Re: [nohz] 2a16fc93d2c: kernel lockup on idle injection

From: Thomas Gleixner
Date: Tue Dec 16 2014 - 16:21:45 EST


On Tue, 16 Dec 2014, Thomas Gleixner wrote:
> On Tue, 16 Dec 2014, Frederic Weisbecker wrote:
> So like we do in tick_nohz_idle_enter() and tick_nohz_idle_exit() we
> have a clear state change in the nohz code and not something which is
> randomly deduced from async state all over the place.
>
> So that only tells the NOHZ core that the rest of the system decided
> that the cpu can actually go into full nohz mode. Whether the tick
> code disables the tick or not is decided by the tick code.
>
> It's not different from idle.

That made me look deeper into it. So we have a full zoo of functions
related to this nohz full stuff

extern void __tick_nohz_full_check(void);
extern void tick_nohz_full_kick(void);
extern void tick_nohz_full_kick_cpu(int cpu);
extern void tick_nohz_full_kick_all(void);
extern void __tick_nohz_task_switch(struct task_struct *tsk);

Plus a few inline functions

static inline bool tick_nohz_full_enabled(void)
{
if (!context_tracking_is_enabled())
return false;

return tick_nohz_full_running;
}

static inline void tick_nohz_full_check(void)
{
if (tick_nohz_full_enabled())
__tick_nohz_full_check();
}

static inline void tick_nohz_task_switch(struct task_struct *tsk)
{
if (tick_nohz_full_enabled())
__tick_nohz_task_switch(tsk);
}

context_tracking_is_enabled() is actually the static key you talked
about, right? Very intuitive - NOT!

Now lets look at the call site of tick_nohz_task_switch(). That's
invoked at the end of finish_task_switch(). Looking at one of the
worst case call chains here:

finish_task_switch()
tick_nohz_task_switch()
__tick_nohz_task_switch()
tick_nohz_tick_stopped()
can_stop_full_tick()
sched_can_stop_tick()
posix_cpu_timers_can_stop_tick()
perf_event_can_stop_tick()
tick_nohz_full_kick()
tick_nohz_full_kick()
irq_work_queue()
arch_irq_work_raise()

And then you take the self ipi and do:

irq_work_run()
can_stop_full_tick()
sched_can_stop_tick()
posix_cpu_timers_can_stop_tick()
perf_event_can_stop_tick()
tick_nohz_restart_sched_tick();

and right after that:

irq_exit()
tick_nohz_full_stop_tick()
can_stop_full_tick()
sched_can_stop_tick()
posix_cpu_timers_can_stop_tick()
perf_event_can_stop_tick()

What a trainwreck in the scheduler hotpath!
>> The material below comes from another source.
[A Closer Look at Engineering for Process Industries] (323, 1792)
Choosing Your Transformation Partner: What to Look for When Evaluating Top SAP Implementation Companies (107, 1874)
So you have three states which can change the nohzfull state:

1) rq->nr_running > 1
2) current->uses_posix_timer
3) perf needing the tick

So instead of evaluating the whole nonsense a gazillion times in a row
and firing pointless self ipis why are you not looking at the obvious
solution of sane state change tracking?

DEFINE_PER_CPU(nohz_full_must_tick, unsigned long);

enum {
NOHZ_SCHED_NEEDS_TICK,
NOHZ_POSIXTIMER_NEEDS_TICK,
NOHZ_PERF_NEEEDS_TICK,
};

/* rq->lock is held for evaluating rq->nr_running */
static void sched_ttwu_nohz(struct rq *rq)
{
if (nohz_full_disabled())
return;

if (rq->nr_running != 2)
return;
set_bit(NOHZ_SCHED_NEEDS_TICK, this_cpu_ptr(nohz_full_must_tick);
}

/* rq->lock is held for evaluating rq->nr_running */
static void sched_ttwu_remote_nohz(struct rq *rq)
{
if (nohz_full_disabled())
return;

if (rq->nr_running != 2)
return;
/*
* Force smp_send_reschedule(). irq_exit() on the
* remote cpu will handle the rest.
*/
set_bit(NOHZ_SCHED_NEEDS_TICK, per_cpu_ptr(nohz_full_must_tick, rq->cpu);
rq->force_send_resched = true;
}

/* rq->lock is held for evaluating rq->nr_running */
static void sched_out_nohz(struct rq *rq)
{
if (nohz_full_disabled())
return;

if (rq->nr_running >= 2)
return;
clear_bit(NOHZ_SCHED_NEEDS_TICK, this_cpu_ptr(nohz_full_must_tick);
}

/* preeemption is disabled */
static void sched_in_nohz(struct task_struct *task)
{
if (nohz_full_disabled())
return;

if (!task_uses_posix_timers(task))
clear_bit(NOHZ_POSIXTIMER_NEEDS_TICK,
this_cpu_ptr(nohz_full_must_tick));
else
set_bit(NOHZ_POSIXTIMER_NEEDS_TICK,
this_cpu_ptr(nohz_full_must_tick));

local_irq_disable();
tick_full_nohz_update_state();
local_irq_enable();
}

/* interrupts are disabled */
void tick_full_nohz_update_state(void)
{
struct tick_sched *ts = this_cpu_ptr(&tick_cpu_sched);

if (this_cpu_read(nohz_full_must_tick)) {
if (ts->infullnohz)
tick_full_nohz_exit();
} else {
if (!ts->infullnohz)
tick_full_nohz_enter();
else
__tick_full_nohz_enter();
}
}

So the irq_exit() path becomes:

/* interrupts are disabled */
void tick_nohz_irq_exit(void)
{
struct tick_sched *ts = this_cpu_ptr(&tick_cpu_sched);

if (ts->inidle) {
__tick_nohz_idle_enter();
return;
}
if (nohz_full_disabled())
return;
tick_nohz_update_state();
}

No self IPI, no irq work, no triple evaluation of the same condition
chain and proper state tracking of infullnohz inside of the tick code.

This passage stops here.